§ Work item: All lines of the listing that contain "icon" should be shown in full.

(Dataset records)

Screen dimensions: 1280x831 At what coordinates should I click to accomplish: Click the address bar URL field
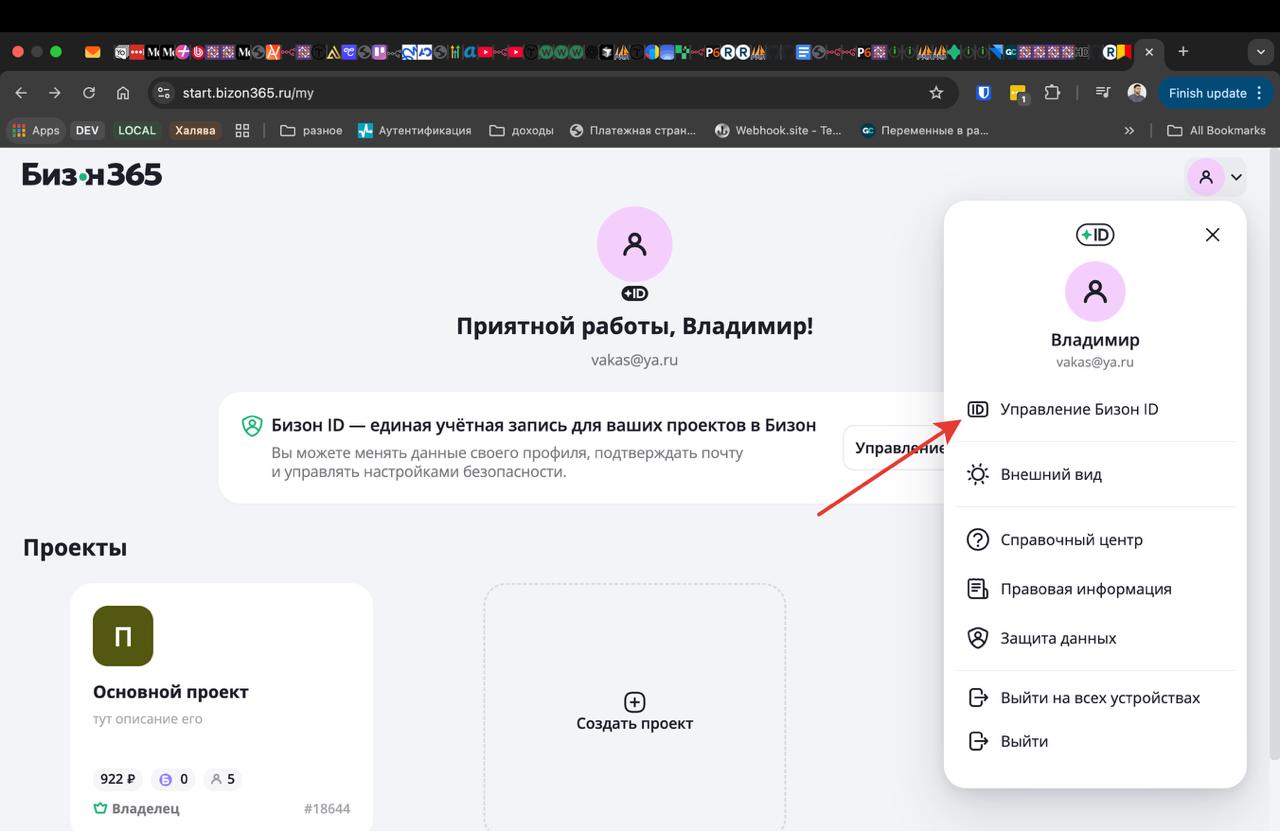(540, 93)
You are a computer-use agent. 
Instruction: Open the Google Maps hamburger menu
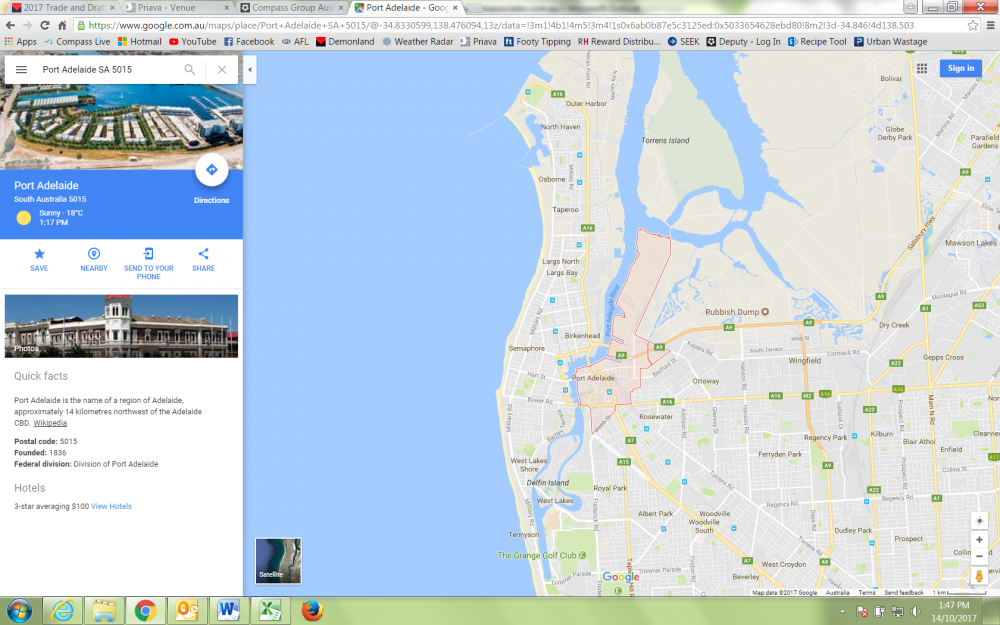pos(21,70)
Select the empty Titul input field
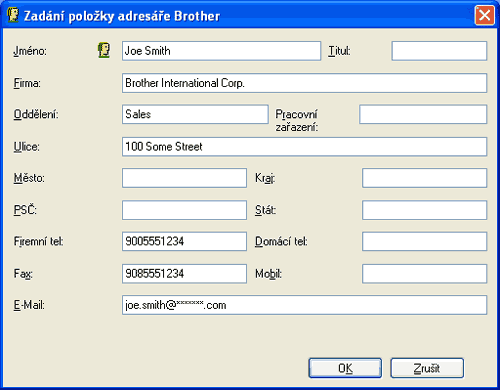The image size is (500, 390). [439, 51]
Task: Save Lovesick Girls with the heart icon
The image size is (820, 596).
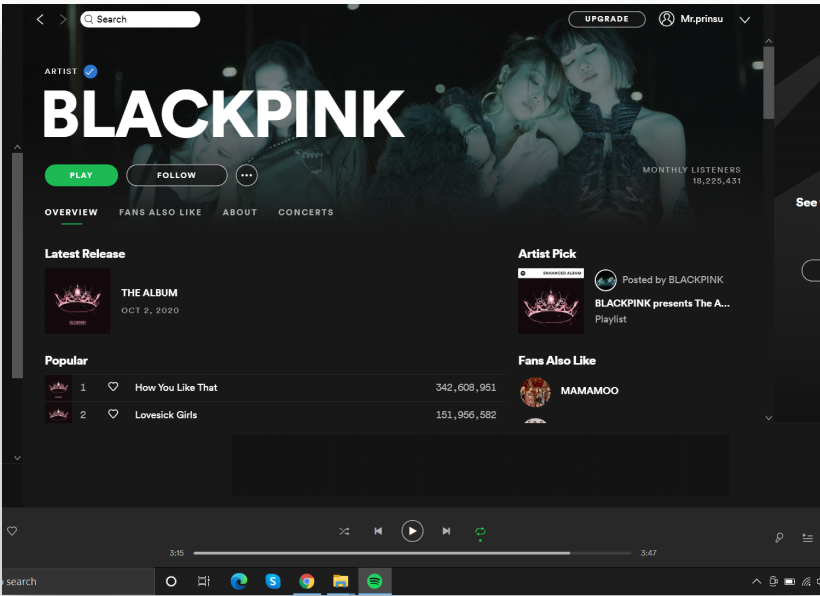Action: [x=113, y=414]
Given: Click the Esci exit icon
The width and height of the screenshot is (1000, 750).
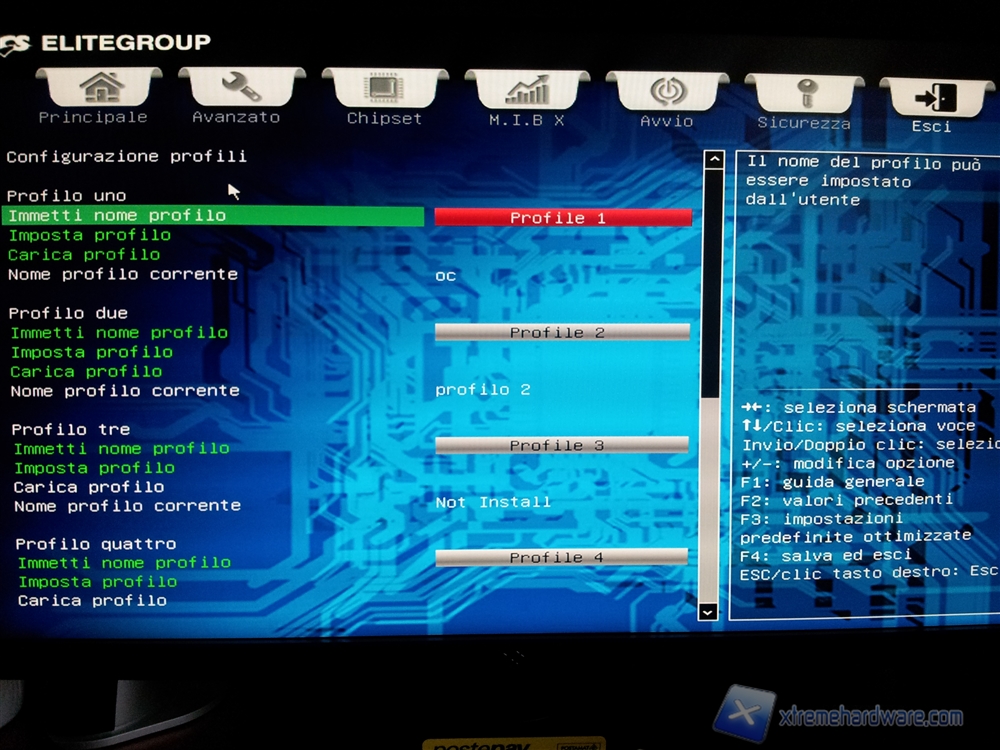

(End Dataset records)

§ Response to this task:
Task: Save Lovesick Girls with the heart icon
Given: Click the Esci exit icon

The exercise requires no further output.